Emanuelle Bèart ha confessato che rifarsi a 27 anni le labbra è stata la più grande idiozia della sua vita. «Non mi sono mai ritoccata nulla, e sai quante volte me l’hanno chiesto? È così bello vedere i segni del tempo, rifarsi è un segno di fragilità, se non sei forte e non accetti i tuoi anni, meglio che lasci stare». Il suo «no» al nudo: «È più sensuale immaginare. Nei Professionisti il regista Richard Brooks disse a Burt Lancaster di togliermi la camicia. Mi feci fare dalla sarta di Marlene Dietrich un velo sotto. Capì che non c’era niente da fare. In Vaghe stelle dell’Orsa e in C’era una volta il West mi si vede la schiena nuda. Il mio record».

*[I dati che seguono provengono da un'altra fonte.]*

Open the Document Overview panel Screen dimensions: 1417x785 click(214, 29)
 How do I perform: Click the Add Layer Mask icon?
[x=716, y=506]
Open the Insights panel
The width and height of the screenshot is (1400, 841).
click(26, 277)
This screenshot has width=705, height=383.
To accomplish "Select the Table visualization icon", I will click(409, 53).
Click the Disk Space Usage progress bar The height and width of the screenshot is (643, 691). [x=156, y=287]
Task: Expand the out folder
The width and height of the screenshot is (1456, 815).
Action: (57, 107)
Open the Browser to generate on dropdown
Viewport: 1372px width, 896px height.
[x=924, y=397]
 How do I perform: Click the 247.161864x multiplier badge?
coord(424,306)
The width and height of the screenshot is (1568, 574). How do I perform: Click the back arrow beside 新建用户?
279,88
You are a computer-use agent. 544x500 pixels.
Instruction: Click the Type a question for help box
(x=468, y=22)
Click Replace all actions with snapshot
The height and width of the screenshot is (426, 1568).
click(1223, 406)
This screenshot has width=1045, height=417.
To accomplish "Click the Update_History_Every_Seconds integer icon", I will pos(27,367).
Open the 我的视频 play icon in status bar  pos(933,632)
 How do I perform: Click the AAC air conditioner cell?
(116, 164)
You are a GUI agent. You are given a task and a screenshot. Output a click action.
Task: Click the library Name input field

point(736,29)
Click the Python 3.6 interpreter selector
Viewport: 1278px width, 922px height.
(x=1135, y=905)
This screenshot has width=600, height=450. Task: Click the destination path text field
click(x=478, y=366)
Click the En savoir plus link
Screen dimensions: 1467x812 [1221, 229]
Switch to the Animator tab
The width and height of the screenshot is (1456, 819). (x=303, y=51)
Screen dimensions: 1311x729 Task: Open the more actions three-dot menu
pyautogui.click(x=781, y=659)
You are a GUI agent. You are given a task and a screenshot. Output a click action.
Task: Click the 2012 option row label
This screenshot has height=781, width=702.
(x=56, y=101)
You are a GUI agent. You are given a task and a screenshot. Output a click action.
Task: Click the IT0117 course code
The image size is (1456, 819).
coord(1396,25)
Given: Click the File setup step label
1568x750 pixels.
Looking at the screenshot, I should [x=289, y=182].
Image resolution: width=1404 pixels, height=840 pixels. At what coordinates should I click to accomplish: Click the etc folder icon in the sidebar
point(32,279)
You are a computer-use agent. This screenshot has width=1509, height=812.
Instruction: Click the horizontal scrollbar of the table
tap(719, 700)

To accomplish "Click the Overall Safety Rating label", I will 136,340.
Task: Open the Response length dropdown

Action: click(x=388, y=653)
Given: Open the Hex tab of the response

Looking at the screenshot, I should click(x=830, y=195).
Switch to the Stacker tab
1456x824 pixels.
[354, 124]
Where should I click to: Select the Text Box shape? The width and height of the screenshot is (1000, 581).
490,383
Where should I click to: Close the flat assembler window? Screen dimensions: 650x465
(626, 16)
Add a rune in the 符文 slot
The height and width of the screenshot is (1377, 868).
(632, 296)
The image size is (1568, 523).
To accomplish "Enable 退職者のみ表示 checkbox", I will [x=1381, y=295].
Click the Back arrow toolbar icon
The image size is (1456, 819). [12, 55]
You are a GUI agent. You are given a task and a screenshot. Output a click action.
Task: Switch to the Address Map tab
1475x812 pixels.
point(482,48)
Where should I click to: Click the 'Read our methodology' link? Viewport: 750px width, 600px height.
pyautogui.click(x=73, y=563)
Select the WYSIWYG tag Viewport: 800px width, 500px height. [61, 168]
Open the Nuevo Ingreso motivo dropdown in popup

E i grandi rifiuti? «Un musical a New York. Il rifiuto più importante a Strehler: con questa voce, chi mi sente?, pensavo». Come ha cominciato? «In Tunisia, vennero a prendermi davanti scuola. Mio padre, di origini siciliane, figuriamoci... Imprevedibilmente disse sì». Di Franco Cristaldi, il produttore, non parla volentieri. «Avevo un contratto all’americana, in esclusiva, sotto controllo. A me dei soldi non è mai importato nulla. Venivo pagata al mese, a prescindere dagli incassi. Ho vissuto 17 anni così. Con Pasquale ho riscoperto la libertà. Ha una cultura pazzesca ma è napoletano, se vuole, canta e suona». In Italia mica è tanto compreso. «Perché è un rivoluzionario che dice quello che pensa».

La Senna scorre lentamente sotto di noi. «Sono sempre in viaggio, ho gli impegni umanitari contro l’Aids in Africa. E in Africa, con l’acqua davanti, sono nata. A Parigi guardo il fiume dalla finestra. L’acqua è un segno di serenità».